The lines from the one holding "The height and" to the final line of the listing below are to be duplicated exactly, with both ends included and pictures omitted.

━━━━━━━━━━━━━━━━━━━━

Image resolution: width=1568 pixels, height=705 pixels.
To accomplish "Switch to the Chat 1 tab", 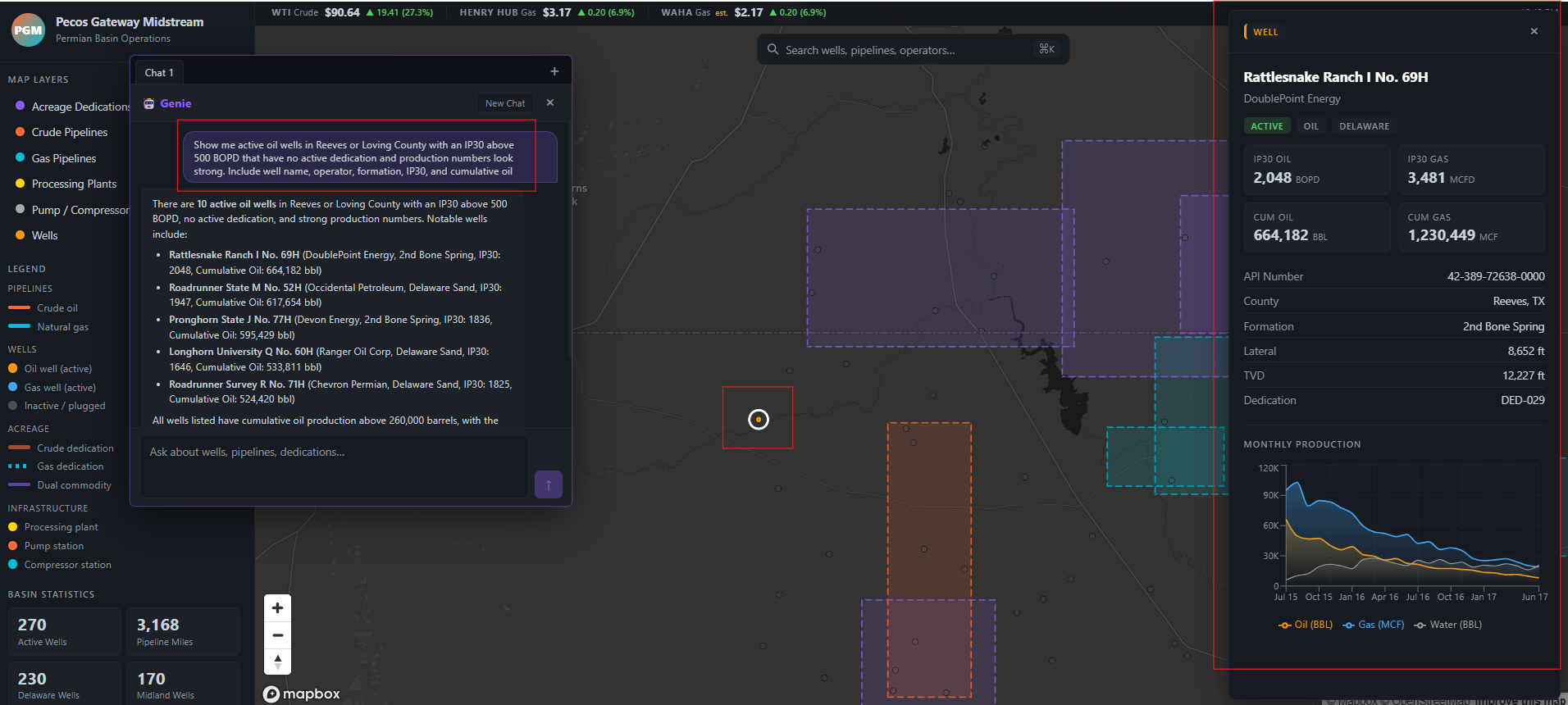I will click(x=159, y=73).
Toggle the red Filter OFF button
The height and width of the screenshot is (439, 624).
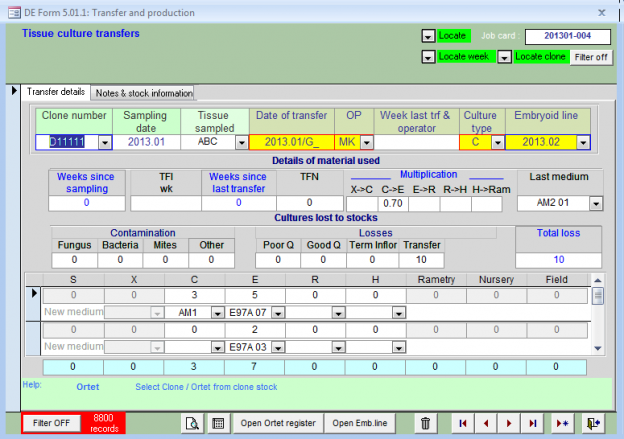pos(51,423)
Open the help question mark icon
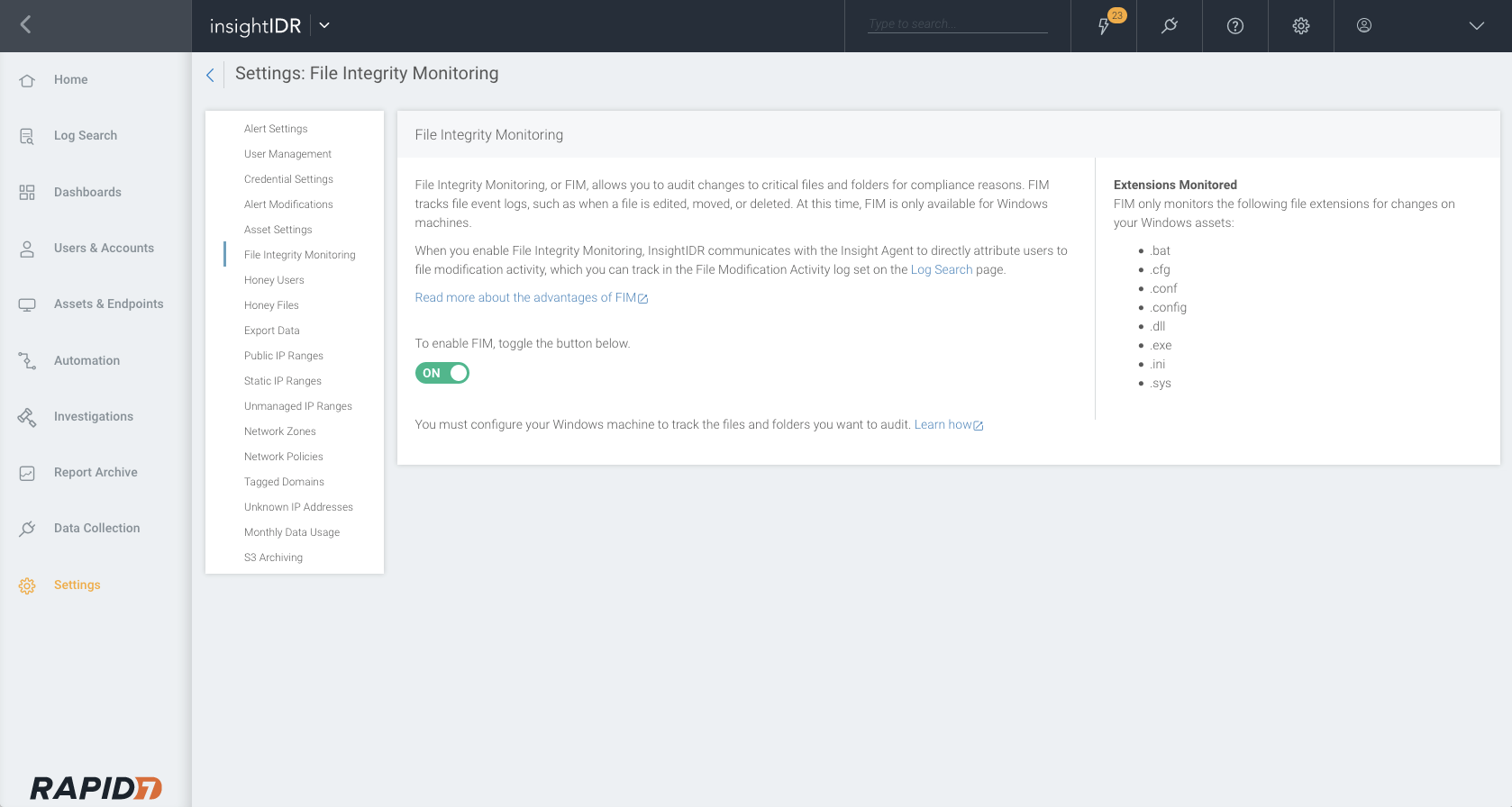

━━━━━━━━━━━━━━━━━━━━

_REPLY_
The height and width of the screenshot is (439, 624).
pos(51,423)
Open the help question mark icon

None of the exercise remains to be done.